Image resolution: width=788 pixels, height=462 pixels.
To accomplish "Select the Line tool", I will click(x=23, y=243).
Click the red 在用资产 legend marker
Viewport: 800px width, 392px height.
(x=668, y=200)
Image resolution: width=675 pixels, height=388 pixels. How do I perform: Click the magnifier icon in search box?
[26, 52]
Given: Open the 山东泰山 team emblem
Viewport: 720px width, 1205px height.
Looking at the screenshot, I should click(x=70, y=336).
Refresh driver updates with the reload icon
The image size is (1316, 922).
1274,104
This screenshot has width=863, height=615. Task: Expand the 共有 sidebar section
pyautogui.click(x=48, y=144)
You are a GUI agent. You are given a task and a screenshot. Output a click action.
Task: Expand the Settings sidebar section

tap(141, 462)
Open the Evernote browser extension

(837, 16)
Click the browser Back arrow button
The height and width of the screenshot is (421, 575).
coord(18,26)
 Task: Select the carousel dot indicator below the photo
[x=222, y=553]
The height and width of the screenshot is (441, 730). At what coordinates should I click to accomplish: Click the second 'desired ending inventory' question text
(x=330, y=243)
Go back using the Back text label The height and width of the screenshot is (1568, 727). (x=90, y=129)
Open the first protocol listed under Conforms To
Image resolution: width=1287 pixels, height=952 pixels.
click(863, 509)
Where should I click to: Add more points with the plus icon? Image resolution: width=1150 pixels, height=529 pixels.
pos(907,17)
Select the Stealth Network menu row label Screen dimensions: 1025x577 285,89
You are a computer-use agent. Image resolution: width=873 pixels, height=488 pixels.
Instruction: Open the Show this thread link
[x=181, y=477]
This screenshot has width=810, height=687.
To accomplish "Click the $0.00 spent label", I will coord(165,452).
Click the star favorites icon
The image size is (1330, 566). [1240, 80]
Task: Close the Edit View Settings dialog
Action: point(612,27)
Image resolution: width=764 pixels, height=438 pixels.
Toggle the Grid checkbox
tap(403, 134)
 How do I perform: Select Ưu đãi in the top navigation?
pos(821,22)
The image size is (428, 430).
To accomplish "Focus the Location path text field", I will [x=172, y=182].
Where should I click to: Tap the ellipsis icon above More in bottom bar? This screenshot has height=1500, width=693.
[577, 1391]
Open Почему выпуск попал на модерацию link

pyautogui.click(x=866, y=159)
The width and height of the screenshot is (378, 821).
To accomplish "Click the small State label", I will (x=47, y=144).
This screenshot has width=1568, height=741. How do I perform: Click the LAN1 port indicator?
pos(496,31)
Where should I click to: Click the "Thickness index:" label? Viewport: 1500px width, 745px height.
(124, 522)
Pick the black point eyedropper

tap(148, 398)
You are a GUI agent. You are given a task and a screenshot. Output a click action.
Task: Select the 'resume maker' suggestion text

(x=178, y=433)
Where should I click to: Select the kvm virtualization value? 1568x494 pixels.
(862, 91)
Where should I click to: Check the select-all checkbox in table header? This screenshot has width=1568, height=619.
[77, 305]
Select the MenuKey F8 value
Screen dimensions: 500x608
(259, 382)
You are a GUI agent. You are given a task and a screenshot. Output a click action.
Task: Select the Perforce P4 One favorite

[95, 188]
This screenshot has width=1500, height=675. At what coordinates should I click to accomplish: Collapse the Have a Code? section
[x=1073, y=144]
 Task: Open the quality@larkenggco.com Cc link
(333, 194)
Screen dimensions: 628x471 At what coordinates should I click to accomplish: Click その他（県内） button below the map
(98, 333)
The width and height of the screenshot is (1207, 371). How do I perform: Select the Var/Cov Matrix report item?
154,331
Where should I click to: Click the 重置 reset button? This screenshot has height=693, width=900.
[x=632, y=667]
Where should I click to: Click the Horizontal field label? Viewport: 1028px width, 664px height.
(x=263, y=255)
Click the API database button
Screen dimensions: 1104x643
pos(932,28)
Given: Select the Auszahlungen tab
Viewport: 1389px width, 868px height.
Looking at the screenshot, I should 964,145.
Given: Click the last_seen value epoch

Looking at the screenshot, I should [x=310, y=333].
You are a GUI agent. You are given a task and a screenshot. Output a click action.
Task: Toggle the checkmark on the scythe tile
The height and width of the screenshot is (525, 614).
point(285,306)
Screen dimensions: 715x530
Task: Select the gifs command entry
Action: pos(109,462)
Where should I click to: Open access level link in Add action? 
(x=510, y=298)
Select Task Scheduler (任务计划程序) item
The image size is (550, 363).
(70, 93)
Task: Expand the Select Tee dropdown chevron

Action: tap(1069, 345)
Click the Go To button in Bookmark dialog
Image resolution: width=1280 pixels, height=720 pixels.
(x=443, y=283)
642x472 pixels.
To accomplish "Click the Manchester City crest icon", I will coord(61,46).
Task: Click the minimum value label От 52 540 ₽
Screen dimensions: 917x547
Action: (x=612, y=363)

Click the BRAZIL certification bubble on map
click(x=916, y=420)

============

YOUR OBJECTIVE.
Nothing is to be left out; reproduce each record exactly.

EXPECTED OUTPUT.
Image resolution: width=788 pixels, height=462 pixels.
To accomplish "Select the Line tool", I will click(x=23, y=243).
Click the red 在用资产 legend marker
Viewport: 800px width, 392px height.
(x=668, y=200)
Image resolution: width=675 pixels, height=388 pixels. How do I perform: Click the magnifier icon in search box?
[26, 52]
Given: Open the 山东泰山 team emblem
Viewport: 720px width, 1205px height.
Looking at the screenshot, I should click(x=70, y=336).
Refresh driver updates with the reload icon
The image size is (1316, 922).
1274,104
This screenshot has width=863, height=615. Task: Expand the 共有 sidebar section
pyautogui.click(x=48, y=144)
You are a GUI agent. You are given a task and a screenshot. Output a click action.
Task: Expand the Settings sidebar section

tap(141, 462)
Open the Evernote browser extension

(837, 16)
Click the browser Back arrow button
The height and width of the screenshot is (421, 575).
coord(18,26)
 Task: Select the carousel dot indicator below the photo
[x=222, y=553]
The height and width of the screenshot is (441, 730). At what coordinates should I click to accomplish: Click the second 'desired ending inventory' question text
(x=330, y=243)
Go back using the Back text label The height and width of the screenshot is (1568, 727). (x=90, y=129)
Open the first protocol listed under Conforms To
Image resolution: width=1287 pixels, height=952 pixels.
click(863, 509)
Where should I click to: Add more points with the plus icon? Image resolution: width=1150 pixels, height=529 pixels.
pos(907,17)
Select the Stealth Network menu row label Screen dimensions: 1025x577 285,89
You are a computer-use agent. Image resolution: width=873 pixels, height=488 pixels.
Instruction: Open the Show this thread link
[x=181, y=477]
This screenshot has width=810, height=687.
To accomplish "Click the $0.00 spent label", I will coord(165,452).
Click the star favorites icon
The image size is (1330, 566). [1240, 80]
Task: Close the Edit View Settings dialog
Action: point(612,27)
Image resolution: width=764 pixels, height=438 pixels.
Toggle the Grid checkbox
tap(403, 134)
 How do I perform: Select Ưu đãi in the top navigation?
pos(821,22)
The image size is (428, 430).
To accomplish "Focus the Location path text field", I will [x=172, y=182].
Where should I click to: Tap the ellipsis icon above More in bottom bar? This screenshot has height=1500, width=693.
[577, 1391]
Open Почему выпуск попал на модерацию link

pyautogui.click(x=866, y=159)
The width and height of the screenshot is (378, 821).
To accomplish "Click the small State label", I will (x=47, y=144).
This screenshot has width=1568, height=741. How do I perform: Click the LAN1 port indicator?
pos(496,31)
Where should I click to: Click the "Thickness index:" label? Viewport: 1500px width, 745px height.
(124, 522)
Pick the black point eyedropper

tap(148, 398)
You are a GUI agent. You are given a task and a screenshot. Output a click action.
Task: Select the 'resume maker' suggestion text

(x=178, y=433)
Where should I click to: Select the kvm virtualization value? 1568x494 pixels.
(862, 91)
Where should I click to: Check the select-all checkbox in table header? This screenshot has width=1568, height=619.
[77, 305]
Select the MenuKey F8 value
Screen dimensions: 500x608
(259, 382)
You are a GUI agent. You are given a task and a screenshot. Output a click action.
Task: Select the Perforce P4 One favorite

[95, 188]
This screenshot has width=1500, height=675. At what coordinates should I click to accomplish: Collapse the Have a Code? section
[x=1073, y=144]
 Task: Open the quality@larkenggco.com Cc link
(333, 194)
Screen dimensions: 628x471 At what coordinates should I click to accomplish: Click その他（県内） button below the map
(98, 333)
The width and height of the screenshot is (1207, 371). How do I perform: Select the Var/Cov Matrix report item?
154,331
Where should I click to: Click the 重置 reset button? This screenshot has height=693, width=900.
[x=632, y=667]
Where should I click to: Click the Horizontal field label? Viewport: 1028px width, 664px height.
(x=263, y=255)
Click the API database button
Screen dimensions: 1104x643
pos(932,28)
Given: Select the Auszahlungen tab
Viewport: 1389px width, 868px height.
Looking at the screenshot, I should 964,145.
Given: Click the last_seen value epoch

Looking at the screenshot, I should [x=310, y=333].
You are a GUI agent. You are given a task and a screenshot. Output a click action.
Task: Toggle the checkmark on the scythe tile
The height and width of the screenshot is (525, 614).
point(285,306)
Screen dimensions: 715x530
Task: Select the gifs command entry
Action: pos(109,462)
Where should I click to: Open access level link in Add action? 
(x=510, y=298)
Select Task Scheduler (任务计划程序) item
The image size is (550, 363).
(70, 93)
Task: Expand the Select Tee dropdown chevron

Action: tap(1069, 345)
Click the Go To button in Bookmark dialog
Image resolution: width=1280 pixels, height=720 pixels.
(x=443, y=283)
642x472 pixels.
To accomplish "Click the Manchester City crest icon", I will coord(61,46).
Task: Click the minimum value label От 52 540 ₽
Screen dimensions: 917x547
Action: (x=612, y=363)

Click the BRAZIL certification bubble on map
click(x=916, y=420)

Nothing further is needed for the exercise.